You have a swimming pool for fun and relaxation, right? Don’t end up not using it halfway through this summer because the water’s greener than your grass! Pools can seem like too much work to keep up, but in reality, there are 3 categories of upkeep necessary to maintain your pool. As long as you stick with it regularly, you can prevent calamities and enjoy crystal-clear water for the whole summer.
1) First, check your pool’s chemistry frequently. During the warmer months, you should be checking your pool’s chemistry twice a week, and once a week when it’s cooler out. This may sound like a pain, but checking frequently allows you to make minor tweaks when a number is slightly off, rather than trying to swing things back into gear after waiting for things to go way out of whack.
For example, allowing the pH of your pool to swing .5 in either direction seriously impairs the efficacy of the chlorine in the water, which exposes it to bacteria and other little nasties. Allowing the water’s alkalinity to stray from the recommended range of 80-140 PPM can affect the water balance, and prevent sanitizer from working to its full potential.
As an aside, you should also avoid adding chemicals to the pool during the day. You’ll get the most out of them if you add them when the sun isn’t out.
2) Second, clean your pool properly. You should clean the skimmer basket and lint pot as regularly as you can because debris can prevent proper circulation of water, and stagnant water increases the risk that bad things will develop. Additionally, you should brush the walls and tile in your pool frequently. Buildup in these areas can promote algae growth, which you don’t want, and if you go too long without cleaning, the buildup can calcify, and you’ll end up paying a professional to come remove it.

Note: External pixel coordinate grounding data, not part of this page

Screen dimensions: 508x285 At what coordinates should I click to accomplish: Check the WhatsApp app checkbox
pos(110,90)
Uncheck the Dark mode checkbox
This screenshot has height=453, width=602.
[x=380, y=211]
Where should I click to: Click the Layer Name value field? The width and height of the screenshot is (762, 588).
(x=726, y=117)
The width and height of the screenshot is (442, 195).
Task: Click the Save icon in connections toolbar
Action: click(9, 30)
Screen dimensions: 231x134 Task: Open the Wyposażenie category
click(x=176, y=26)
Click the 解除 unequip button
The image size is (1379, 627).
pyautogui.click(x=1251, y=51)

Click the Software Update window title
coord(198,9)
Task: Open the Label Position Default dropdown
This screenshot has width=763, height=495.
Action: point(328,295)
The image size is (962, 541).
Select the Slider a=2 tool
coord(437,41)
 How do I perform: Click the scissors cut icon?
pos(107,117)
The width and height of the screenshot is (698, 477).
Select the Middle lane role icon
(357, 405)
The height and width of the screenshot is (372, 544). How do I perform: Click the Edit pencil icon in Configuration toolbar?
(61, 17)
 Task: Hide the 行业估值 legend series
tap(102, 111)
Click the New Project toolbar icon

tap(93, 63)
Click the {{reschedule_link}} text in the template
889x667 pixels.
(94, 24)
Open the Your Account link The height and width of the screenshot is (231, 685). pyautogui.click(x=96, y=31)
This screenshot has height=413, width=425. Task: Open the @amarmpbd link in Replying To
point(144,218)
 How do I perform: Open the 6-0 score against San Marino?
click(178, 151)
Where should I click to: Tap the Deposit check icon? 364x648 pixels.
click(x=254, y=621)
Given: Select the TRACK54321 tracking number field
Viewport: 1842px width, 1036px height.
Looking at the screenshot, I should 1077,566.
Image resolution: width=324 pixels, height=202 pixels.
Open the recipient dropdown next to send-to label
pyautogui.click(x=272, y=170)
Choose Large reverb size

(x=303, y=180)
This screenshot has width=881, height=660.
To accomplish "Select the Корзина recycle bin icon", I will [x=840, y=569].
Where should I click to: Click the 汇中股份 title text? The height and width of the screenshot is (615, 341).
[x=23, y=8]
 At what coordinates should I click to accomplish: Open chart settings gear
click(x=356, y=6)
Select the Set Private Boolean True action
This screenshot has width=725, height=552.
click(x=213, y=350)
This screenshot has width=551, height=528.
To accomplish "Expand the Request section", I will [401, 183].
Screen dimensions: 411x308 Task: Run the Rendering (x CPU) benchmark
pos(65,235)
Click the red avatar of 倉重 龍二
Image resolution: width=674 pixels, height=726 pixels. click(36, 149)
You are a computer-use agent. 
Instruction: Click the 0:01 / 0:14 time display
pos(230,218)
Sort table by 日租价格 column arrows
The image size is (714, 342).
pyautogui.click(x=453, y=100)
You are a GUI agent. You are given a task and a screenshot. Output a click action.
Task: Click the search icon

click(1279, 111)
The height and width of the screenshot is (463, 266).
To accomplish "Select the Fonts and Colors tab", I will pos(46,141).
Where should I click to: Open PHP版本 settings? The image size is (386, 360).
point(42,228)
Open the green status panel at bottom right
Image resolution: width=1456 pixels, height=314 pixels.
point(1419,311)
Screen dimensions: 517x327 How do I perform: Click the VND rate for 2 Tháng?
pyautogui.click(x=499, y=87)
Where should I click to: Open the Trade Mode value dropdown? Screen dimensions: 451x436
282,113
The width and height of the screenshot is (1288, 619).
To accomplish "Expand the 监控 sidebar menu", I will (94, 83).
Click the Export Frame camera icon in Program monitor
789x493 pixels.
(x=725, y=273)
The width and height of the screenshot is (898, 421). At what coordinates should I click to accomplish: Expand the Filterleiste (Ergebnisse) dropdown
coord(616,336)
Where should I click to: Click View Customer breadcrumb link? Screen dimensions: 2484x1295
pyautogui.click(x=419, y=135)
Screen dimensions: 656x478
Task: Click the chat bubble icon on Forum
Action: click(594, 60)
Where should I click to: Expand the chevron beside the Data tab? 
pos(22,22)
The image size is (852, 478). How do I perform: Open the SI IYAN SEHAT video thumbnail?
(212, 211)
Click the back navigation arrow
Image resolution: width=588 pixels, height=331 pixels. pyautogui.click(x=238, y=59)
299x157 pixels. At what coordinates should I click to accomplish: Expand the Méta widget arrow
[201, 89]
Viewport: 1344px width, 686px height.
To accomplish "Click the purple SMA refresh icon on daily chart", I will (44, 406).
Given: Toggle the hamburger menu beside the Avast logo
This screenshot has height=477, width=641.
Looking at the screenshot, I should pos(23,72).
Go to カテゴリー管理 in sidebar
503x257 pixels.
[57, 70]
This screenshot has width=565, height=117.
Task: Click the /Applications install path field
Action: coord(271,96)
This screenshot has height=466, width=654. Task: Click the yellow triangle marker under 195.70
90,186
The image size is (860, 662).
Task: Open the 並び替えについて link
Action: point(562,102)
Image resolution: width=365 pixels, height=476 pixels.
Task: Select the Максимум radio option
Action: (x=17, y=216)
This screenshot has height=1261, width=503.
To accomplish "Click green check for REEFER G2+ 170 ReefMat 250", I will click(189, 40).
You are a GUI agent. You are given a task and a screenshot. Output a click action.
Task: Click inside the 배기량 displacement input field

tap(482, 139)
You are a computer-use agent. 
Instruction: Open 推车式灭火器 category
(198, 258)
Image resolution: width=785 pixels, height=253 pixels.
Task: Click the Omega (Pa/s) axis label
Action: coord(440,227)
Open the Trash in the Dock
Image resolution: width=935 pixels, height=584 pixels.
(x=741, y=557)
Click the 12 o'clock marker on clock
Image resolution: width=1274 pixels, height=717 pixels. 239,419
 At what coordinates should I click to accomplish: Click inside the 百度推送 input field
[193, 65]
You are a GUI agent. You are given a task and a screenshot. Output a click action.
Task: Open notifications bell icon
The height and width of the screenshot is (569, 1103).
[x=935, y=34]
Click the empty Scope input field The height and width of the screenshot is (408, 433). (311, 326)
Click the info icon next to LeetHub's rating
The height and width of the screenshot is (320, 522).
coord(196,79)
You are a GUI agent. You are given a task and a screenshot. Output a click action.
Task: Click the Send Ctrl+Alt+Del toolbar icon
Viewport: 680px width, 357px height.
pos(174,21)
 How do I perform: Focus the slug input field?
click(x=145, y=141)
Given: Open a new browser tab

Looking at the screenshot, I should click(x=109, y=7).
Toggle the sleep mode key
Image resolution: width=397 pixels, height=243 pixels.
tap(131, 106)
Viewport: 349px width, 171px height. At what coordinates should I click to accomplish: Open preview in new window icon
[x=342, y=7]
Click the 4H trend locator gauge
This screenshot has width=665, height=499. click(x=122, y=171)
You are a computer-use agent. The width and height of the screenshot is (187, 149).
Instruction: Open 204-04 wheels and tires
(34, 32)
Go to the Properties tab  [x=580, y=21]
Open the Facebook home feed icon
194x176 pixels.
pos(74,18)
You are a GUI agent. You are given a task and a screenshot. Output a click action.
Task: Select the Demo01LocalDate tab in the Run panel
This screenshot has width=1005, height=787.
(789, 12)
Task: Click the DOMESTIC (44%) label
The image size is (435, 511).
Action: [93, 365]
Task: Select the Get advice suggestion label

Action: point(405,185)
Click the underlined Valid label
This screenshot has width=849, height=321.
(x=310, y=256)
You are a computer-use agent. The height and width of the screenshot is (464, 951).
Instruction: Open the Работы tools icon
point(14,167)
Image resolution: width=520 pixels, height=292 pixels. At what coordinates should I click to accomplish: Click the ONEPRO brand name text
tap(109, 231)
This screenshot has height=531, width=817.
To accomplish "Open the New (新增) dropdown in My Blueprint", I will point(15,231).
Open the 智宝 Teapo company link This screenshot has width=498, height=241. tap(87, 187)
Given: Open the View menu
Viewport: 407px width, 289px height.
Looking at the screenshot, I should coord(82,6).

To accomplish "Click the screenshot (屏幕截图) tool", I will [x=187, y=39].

Conversely, there’s one thing that owners often do too frequently: backwashing. If you backwash your pool’s filter too often, you’re wasting water and preventing the filter from doing its job properly. In most cases, you should only backwash your filter when its pressure gauge reads a specified amount over the reading for “clean.” Typically, this is 8-10 PSI.
3) Third, keep up with the general care of the pool and its surrounding area. You should run your pool’s pump 1 hour for every 10 degrees the pool’s water temperature has reached (so, for example, an 80 degree pool’s pump should run for 8 hours). If a pump or drain piece is broken or missing, you should fix or replace it immediately. Small problems like this often turn into big hassles later, when lack of circulation or failure to drain properly leads to algae or other issues.
Also, you should ensure that the space between the deck and the pool is properly sealed. If it isn’t, water can travel underneath the deck, causing rot or mold and a big, big headache.
Overall, maintaining a pool is about consistency. As long as you keep up your maintenance strategy, a clean pool should only require a series of small chores. It’s when you start skipping the small chores that your pool turns into a big pain.